By Fr. Stavros Ballas
I can still see in my mind’s eye my mother chasing me down with her ‘koutala’ (wooden spoon) and saying in raised voice, “Didn’t you hear what I said?” In other words, since you are neither devoid of actual hearing nor incapable of mentally understanding, why are you not obeying me?
Submitting one’s will to a worthy authority figure is like wearing a brace to straighten out crooked teeth or a harness to maintain a straight path until one can walk it unbridled. Like wild horses, we buck authority.
“I thought this was a free country,” is the clarion complaint of every kid (at least in America) that equates obedience with slavery and longs for the perceived emancipation of adulthood.

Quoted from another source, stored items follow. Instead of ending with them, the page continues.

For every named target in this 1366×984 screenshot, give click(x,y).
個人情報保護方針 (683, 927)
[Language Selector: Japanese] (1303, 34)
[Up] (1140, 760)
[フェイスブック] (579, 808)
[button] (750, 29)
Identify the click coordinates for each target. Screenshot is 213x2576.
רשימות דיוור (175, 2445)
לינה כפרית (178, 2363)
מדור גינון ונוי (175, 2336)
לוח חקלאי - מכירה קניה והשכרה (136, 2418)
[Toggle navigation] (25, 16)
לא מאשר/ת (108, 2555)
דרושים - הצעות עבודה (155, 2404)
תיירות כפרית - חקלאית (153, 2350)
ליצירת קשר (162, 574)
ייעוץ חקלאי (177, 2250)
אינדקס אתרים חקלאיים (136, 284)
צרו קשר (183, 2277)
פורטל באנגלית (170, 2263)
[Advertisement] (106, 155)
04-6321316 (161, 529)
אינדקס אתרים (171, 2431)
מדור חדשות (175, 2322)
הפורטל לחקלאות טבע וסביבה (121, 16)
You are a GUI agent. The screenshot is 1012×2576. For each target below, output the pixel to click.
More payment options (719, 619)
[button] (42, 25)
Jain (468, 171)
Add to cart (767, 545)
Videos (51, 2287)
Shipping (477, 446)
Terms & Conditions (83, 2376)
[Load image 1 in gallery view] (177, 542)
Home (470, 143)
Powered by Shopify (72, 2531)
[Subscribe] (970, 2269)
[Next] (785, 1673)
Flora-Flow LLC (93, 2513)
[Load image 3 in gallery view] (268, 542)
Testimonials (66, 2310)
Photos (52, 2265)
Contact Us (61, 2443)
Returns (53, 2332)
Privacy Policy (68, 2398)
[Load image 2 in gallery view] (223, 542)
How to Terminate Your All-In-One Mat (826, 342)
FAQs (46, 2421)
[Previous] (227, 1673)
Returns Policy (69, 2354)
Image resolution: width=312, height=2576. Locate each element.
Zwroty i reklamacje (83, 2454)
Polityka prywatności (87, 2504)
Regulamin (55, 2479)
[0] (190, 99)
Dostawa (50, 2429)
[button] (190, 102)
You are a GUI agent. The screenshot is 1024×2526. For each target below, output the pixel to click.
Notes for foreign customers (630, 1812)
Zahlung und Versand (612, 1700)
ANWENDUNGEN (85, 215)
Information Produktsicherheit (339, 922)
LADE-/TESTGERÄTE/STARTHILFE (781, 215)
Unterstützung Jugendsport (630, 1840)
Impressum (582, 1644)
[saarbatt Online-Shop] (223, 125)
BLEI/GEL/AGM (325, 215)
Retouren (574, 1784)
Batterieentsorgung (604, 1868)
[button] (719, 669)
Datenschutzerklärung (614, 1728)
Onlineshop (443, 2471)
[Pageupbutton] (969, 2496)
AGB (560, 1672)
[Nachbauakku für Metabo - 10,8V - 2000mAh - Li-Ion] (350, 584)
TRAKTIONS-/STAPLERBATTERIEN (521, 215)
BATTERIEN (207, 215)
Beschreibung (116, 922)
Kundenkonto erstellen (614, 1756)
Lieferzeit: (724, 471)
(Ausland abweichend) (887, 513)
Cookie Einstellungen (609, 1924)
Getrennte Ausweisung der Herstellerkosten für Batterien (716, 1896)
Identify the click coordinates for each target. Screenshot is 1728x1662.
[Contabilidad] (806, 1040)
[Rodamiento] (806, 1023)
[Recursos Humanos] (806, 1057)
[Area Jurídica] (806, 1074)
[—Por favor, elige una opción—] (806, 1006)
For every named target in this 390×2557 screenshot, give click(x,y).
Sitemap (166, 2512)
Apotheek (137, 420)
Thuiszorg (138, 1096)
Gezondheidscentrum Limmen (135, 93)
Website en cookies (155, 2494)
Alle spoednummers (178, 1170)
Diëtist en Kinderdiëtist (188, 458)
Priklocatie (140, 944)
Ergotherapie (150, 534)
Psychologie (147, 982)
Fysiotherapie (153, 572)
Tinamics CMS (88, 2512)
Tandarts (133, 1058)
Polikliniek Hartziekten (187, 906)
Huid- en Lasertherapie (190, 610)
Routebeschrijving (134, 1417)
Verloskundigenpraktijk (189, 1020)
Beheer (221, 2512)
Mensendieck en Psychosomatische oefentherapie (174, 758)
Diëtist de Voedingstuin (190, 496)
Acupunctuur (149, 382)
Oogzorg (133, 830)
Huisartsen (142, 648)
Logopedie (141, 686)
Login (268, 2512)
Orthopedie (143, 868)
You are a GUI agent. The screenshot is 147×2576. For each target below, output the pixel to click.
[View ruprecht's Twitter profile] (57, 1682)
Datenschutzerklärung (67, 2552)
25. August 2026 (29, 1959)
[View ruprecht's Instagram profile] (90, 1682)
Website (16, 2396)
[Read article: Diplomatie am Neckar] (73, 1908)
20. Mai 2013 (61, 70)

Saint Paul writes about the Christians’ “freedom in Christ” because they are no longer under the Mosaic Law: “Therefore the law was our tutor to bring us to Christ that we might be made righteous by faith. But after faith has come, we are no longer under a tutor.” (Galatians 3:24-25) This freedom did not mean that the Christians could do whatever they wanted or that there was no hierarchal order.
The phrase “fellow workers” (συνεργοι) implies a freedom of equality that did not exist. “We are God’s fellow workers” (1 Corinthians 3:9) sounds like God and his fellow workers are on the same level. The apostles are God’s “fellow workers” (his συνεργοι) but God is never termed a “fellow worker” (συνεργος) with them. God is their Lord. Saint Paul refers to Timothy as “our fellow worker” (1 Thessalonians 3:2), but is never himself called a fellow worker of his spiritual charges. Saint Paul is their spiritual father: “Though you have myriads of instructors in Christ, yet you do not have many fathers; for in Christ Jesus I begat you through the gospel.” (1 Corinthians 4:15) For Paul, Timothy and Titus are his sons (1&2 Timothy 1:2; Titus 1:4). Though a bishop and his priests may concelebrate together, the bishop, as the icon of Christ, is never technically a concelebrant. As the icon of Christ, the bishop is the only celebrant and his priests are his concelebrants.
As a faithful son in the Lord himself, Paul is a most excellent example of a father to his spiritual children, teaching them by his life that equality and freedom only come through the “obedience of faith” (Romans 1:5) and not through the rejection of it. In her wedding, Kate Middleton vowed to love, comfort, honor, and keep her husband Prince William but refused to promise to obey him because they “treat each other as equals.” It is only in the humbling of ourselves in loving service to one another that we are truly free and equal. As the title of a book says, to love is to obey. “If you love me, keep my commandments” (John 14:15) or face the wooden spoon!